5. Не было недостатка в попытках устранить в отрицании эту его бедность, выражающуюся в том, что оно совершает лишь простой акт уничтожения. Пытались было наделить его способностью непосредственно выражать полное содержание высказывания. Так что то, что утверждает отрицательное суждение, должно было бы противостоять как нечто самостоятельное и само по себе значимое тому, что высказывает утверждение. Тем самым отрицание и утверждение были бы равноправными формами высказывания.

Сам Аристотель в известном смысле подал этому пример. Он устанавливает (в особенности Metaph. Θ, 10 1051 b. ι и сл.) соответствие между утверждением и отрицанием, с одной стороны, и соединением (συγχείσθα1) и разделением (διηρήσθα1) – с другой. Тем самым отношению предиката к субъекту он придает в утвердительном суждении прежде всего то значение, что оно должно выражать нечто сложное (составленное из субстанции и акциденции). Выше (§ 14) мы уже признали этот способ рассмотрения невозможным, так как предикат суждения никогда не может быть понимаем как сущее и по крайней мере как раздельно от субъекта мыслимое сущее. Не имеет никакого смысла сказать, что в сущем «соизмеримое» всегда отделено от диагонали квадрата. Разделение, как и соединение, принадлежит лишь мышлению. Но в силу того же основания отрицание не может соответствовать никакому разделению. Прежде всего то, что было бы реально раздельным в объекте, не могло бы иметь никакого отношения одно к другому, и невозможно было бы объяснить, каким образом раздельное должно было бы находиться в одном мыслительном акте. Далее, и здесь нельзя сказать о предикате, который всегда может обозначать лишь нечто представляемое, что он где-то имеется налицо, дабы соединиться с субъектом или остаться раздельным от него. Лишь под влиянием платоновского учения об идеях суждение «человек был» может быть понято как выражение соединения субстанции «человек» с идеей «былого», так как эта последняя обладает самостоятельным существованием. Лишь под воздействием таких влияний можно обозначать отношение вещи к не соединимому с ней предикату как «раздельность бытия навсегда»37.

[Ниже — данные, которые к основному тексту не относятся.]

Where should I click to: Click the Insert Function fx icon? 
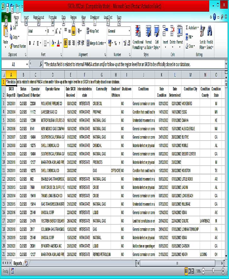pyautogui.click(x=41, y=64)
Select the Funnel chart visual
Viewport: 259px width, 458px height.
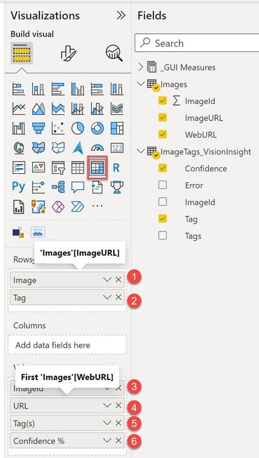[x=38, y=128]
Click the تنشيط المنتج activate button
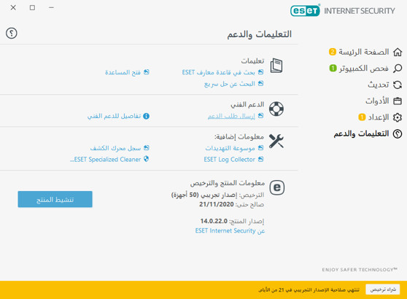Image resolution: width=407 pixels, height=299 pixels. tap(55, 199)
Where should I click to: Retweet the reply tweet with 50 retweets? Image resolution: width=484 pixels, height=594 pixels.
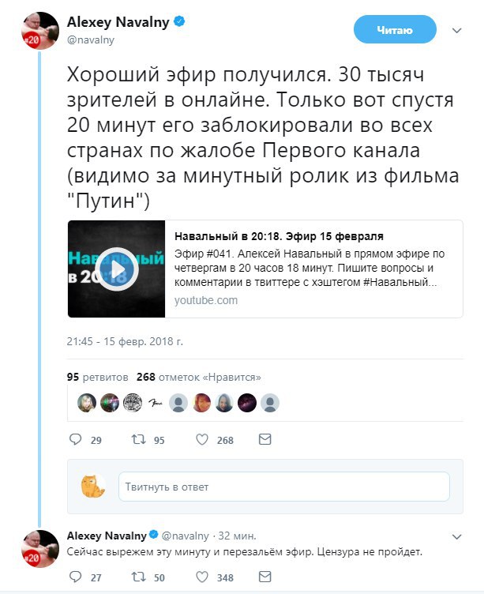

С другой стороны, известным положением Спинозы determinatio est negatio пользовались для выражения того взгляда, что отрицание необходимо-де переносить в саму сущность вещей и тем самым отрицательное суждение должно уже рассматриваться как первоначальное выражение их познания. Тренделенбург справедливо указал на Томаса Кампанеллу как на одного из наиболее решительных сторонников того взгляда, что все вещи состоят из «да» и «нет», «бытия» и «небытия», что вот это определенное есть лишь благодаря тому, что оно не есть что-либо другое. «Человек есть»-это его утверждение; но он является человеком лишь благодаря тому, что он не есть камень, не лев, не осел; он есть, следовательно, в одно и то же время и бытие, и небытие. В том же смысле высказывает свое determinatio negatio est Спиноза. Фигура детерминирована, поскольку она не есть остальное пространство, и она может, следовательно, мыслиться лишь с помощью отрицания как ограничение, т. е. отрицание бесконечного. Однако в этих взглядах всюду кроется смешение самого отрицания как функции нашего мышления с предположенным объективным основанием этого отрицания, с замкнутой в себе индивидуальностью и единственностью каждой из многих реальных вещей. То, что он не суть, – это никогда не принадлежит к их бытию и сущности; это привнесено в них извне сравнивающим мышлением. И все сводится лишь к тому, чтобы познать, почему мы нуждаемся в этом субъективном окольном пути, чтобы познать мир реального, в котором нет ничего соответствующего нашему отрицающему мышлению. Гегелевская логика лишь благодаря непрестанному смешению отрицания в мышлении с реальными отношениями в бытии, которые мы лишь несовершенно выражаем при помощи простого отрицания, – лишь благодаря этому создает она ту видимость, словно отрицание есть реальная сила и сущность самих вещей. Если бы это не являлось общепризнанным – в особенности со времени глубокой критики Тренделенбурга, – то нам пришлось бы доказывать это почти на каждом шагу.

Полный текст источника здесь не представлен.